--- Begin Passage ---

Klinen - Torch-like API for flax#

Klinen is a small wrapper around flax.linen. The goal is to provide a stateless, object-oriented, supporting auto-complete and type checking.

Documentation#

Model creation#

Model creation is similar to flax, except the modules should inherit from klinen instead of linen:

from flax import linen as nn
from kauldron import klinen as knn


class MLP(knn.Module):

  @nn.compact
  def __call__(self, x: jax.Array) -> jax.Array:
    return nn.Dense(32)(x)


class AutoEncoder(knn.Module):
  encoder: knn.Module
  decoder: knn.Module

  @nn.compact
  def __call__(self, x: jax.Array) -> jax.Array:
    return self.decoder(self.encoder(x))
  • Inside knn.Module, any linen modules can be used.

Note: Alternatively, you can convert any existing flax.linen.Module to klinen with MyKlinenModule = knn.convert(MyFlaxModule)

Model initialization / usage#

To initialize the model, use model.init_bind() instead of model.init(). It will return a copy of the module with bind parameters.

model = AutoEncoder(
    encoder=MLP(),
    decoder=MLP(),
)
model = model.init_bind(rng, jnp.zeros((batch_size, 64)))

# After the model is initialized, it can be called directly
y = model(x)

# You can also call individual sub-modules
y = model.encoder(x)

Randomness#

klinen modules are stateless, this mean they are fully deterministic. Calling the same model twice will always return the same result. If your model uses randomness (e.g. nn.Dropout), the rng key has to be explicitly provided:

model = model.with_rng(rng)  # Replace the current rng.

y0 = model(x)
y1 = model(x)

assert jnp.allclose(y0, y1)  # Calling the model twice give the same output

model = model.with_rng(rng2)  # Set a new rng

Multiple values are accepted:

  • model.with_rng({'dropout': rng}): Rng streams explicitly defined

  • model.with_rng(rng): Key distributed among streams (with rng.fold_in(stream_name))

  • model.with_rng(): no-argument provided, split the current rng to get the next one.

Calling model(x) before a key was provided with .with_rng will yield an error the first time.

Currently, there’s no guarantee that the encoder called in model(x) or directly with model.encoder(x) have the same rng. This will be fixed in the future.

Training/eval mode#

To disable determinism, models can use the self.training attribute:

class MLP(knn.Module):

  @nn.compact
  def __call__(self, x):
    x = nn.Dense(2)(x)
    x = nn.Dropout(0.5)(x, deterministic=not self.training)
    return x

By default, model.training == True. You can switch the model to eval mode with .eval()

model = model.eval()  # Switch to eval mode
assert not model.training


model = model.train()  # Switch back to train mode
assert model.training

Parameters#

You can access the flax parameters, either at the root level or for individual modules.

--- End Passage ---
--- Begin Data extract ---

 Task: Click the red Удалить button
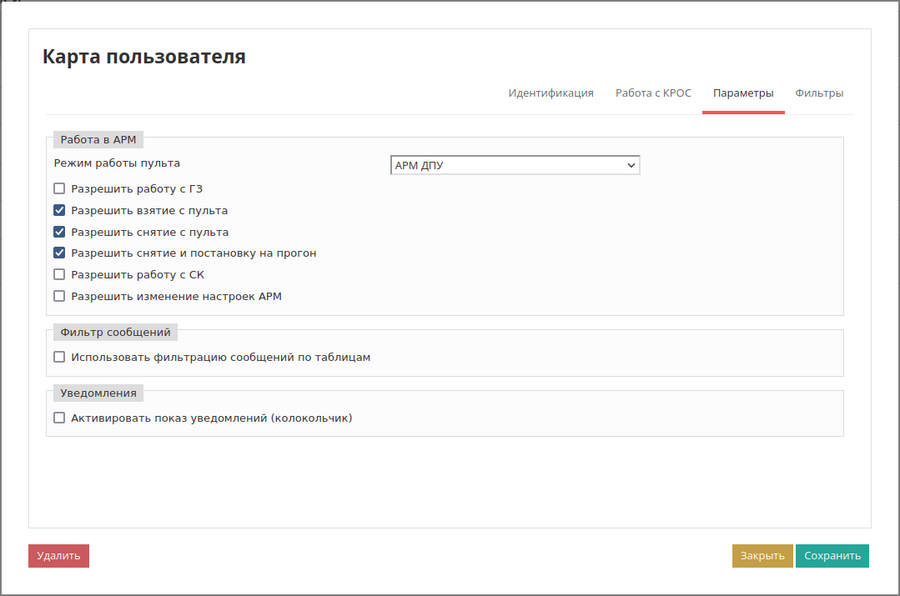(58, 556)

--- End Data extract ---

▸ **Set of tasks**:
• 1. According to the Klinen documentation, which method should be used instead of model.init() to initialize a model?
• 2. Extend the Klinen documentation, picking up right after its final sentence.

▸ **Results**:
• 1. model.init_bind()

• 2.
model.params
model.encoder.params
model.encoder.params['Dense_0']  # nn.Dense params defined inside `nn.compact`

Jit, auto-diff#

knn.Module are compatible with jax.tree_utils to map over the parameters. This means modules can be used nativelly inside jax.jit:

@jax.jit
def eval_step(model: knn.Model, x: jax.Array, y: jax.Array) -> jax.Array:
  model = model.eval()
  y_pred = model(x)
  return loss(y_pred, y)

Intermediate values#

Often, it’s very convenient to be able to store/access intermediate values in the module tree. It is possible by annotating module fields as knn.Intermediate[T] = dataclasses.field(init=False).

class Sequential(knn.Module):
  childs: list[nn.Module]

  tmp_values: knn.Intermediate[list[jax.Array]] = dataclasses.field(
      init=False,
      default_factory=list,
  )

  @nn.compact
  def __call__(self, x: jax.Array) -> jax.Array:
    for child in childs:
      x = child(x)
      self.tmp_values.append(x)
    return x

The intermediate values are reset at each call (calling model() twice will create a new tmp_values list). Intermediate values are not bound to the model object. Instead they need to be explicitly fetched:

model = AutoEncoder(
    encoder=Sequential([
        nn.Dense(32),
        nn.Dense(32),
    ]),
    decoder=MLP(),
)
model = model.init_bind(rng, x)

y = model(x)  # Standard call (no intermediate)

with model.capture_intermediates() as intermediates:
  y = model(x)

# Convenience wrapper around `model.capture_intermediates()`
y, intermediates = model.call_with_intermediate(x)


# `intermediates` has the same structure as the `model`, but only sub-modules
# and `knn.Intermediate` fields are available.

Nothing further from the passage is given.